===== DATASET EXCERPTS

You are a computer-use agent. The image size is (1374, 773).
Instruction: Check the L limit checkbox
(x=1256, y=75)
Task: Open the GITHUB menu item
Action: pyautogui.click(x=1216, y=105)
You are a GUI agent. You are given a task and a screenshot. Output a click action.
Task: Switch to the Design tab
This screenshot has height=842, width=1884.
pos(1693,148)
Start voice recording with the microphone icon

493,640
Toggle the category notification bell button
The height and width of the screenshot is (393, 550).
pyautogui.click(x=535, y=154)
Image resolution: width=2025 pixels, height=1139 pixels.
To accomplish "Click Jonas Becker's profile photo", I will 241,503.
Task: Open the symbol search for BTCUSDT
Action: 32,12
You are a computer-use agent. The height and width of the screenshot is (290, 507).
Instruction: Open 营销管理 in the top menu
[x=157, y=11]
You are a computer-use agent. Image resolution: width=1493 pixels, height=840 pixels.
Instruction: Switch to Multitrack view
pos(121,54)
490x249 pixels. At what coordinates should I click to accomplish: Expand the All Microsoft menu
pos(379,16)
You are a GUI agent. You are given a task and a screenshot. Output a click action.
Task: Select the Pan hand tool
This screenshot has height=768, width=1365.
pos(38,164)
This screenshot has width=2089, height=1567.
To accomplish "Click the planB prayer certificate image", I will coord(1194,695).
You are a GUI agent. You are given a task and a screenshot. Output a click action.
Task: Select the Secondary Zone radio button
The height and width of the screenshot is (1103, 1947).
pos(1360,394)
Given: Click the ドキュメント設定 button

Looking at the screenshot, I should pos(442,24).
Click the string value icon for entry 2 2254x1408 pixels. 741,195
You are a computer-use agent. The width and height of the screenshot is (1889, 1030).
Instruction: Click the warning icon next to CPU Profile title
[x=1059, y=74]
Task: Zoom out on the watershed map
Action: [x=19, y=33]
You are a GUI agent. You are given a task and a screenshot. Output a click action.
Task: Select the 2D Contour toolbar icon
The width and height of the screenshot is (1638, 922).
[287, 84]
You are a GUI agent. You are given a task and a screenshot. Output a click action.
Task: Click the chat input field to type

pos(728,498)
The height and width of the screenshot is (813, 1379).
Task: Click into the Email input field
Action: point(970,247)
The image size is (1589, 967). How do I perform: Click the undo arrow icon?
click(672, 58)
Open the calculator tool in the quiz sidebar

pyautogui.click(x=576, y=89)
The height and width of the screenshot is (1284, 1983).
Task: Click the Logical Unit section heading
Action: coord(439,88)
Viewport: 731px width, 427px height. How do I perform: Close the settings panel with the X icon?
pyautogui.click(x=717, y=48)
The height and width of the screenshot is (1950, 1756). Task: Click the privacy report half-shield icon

==========

Your answer should be the exact lines above from the one with "Start voice recording" through the one with "Click the string", both included, and nothing besides.

Start voice recording with the microphone icon

493,640
Toggle the category notification bell button
The height and width of the screenshot is (393, 550).
pyautogui.click(x=535, y=154)
Image resolution: width=2025 pixels, height=1139 pixels.
To accomplish "Click Jonas Becker's profile photo", I will 241,503.
Task: Open the symbol search for BTCUSDT
Action: 32,12
You are a computer-use agent. The height and width of the screenshot is (290, 507).
Instruction: Open 营销管理 in the top menu
[x=157, y=11]
You are a computer-use agent. Image resolution: width=1493 pixels, height=840 pixels.
Instruction: Switch to Multitrack view
pos(121,54)
490x249 pixels. At what coordinates should I click to accomplish: Expand the All Microsoft menu
pos(379,16)
You are a GUI agent. You are given a task and a screenshot. Output a click action.
Task: Select the Pan hand tool
This screenshot has height=768, width=1365.
pos(38,164)
This screenshot has width=2089, height=1567.
To accomplish "Click the planB prayer certificate image", I will coord(1194,695).
You are a GUI agent. You are given a task and a screenshot. Output a click action.
Task: Select the Secondary Zone radio button
The height and width of the screenshot is (1103, 1947).
pos(1360,394)
Given: Click the ドキュメント設定 button

Looking at the screenshot, I should pos(442,24).
Click the string value icon for entry 2 2254x1408 pixels. 741,195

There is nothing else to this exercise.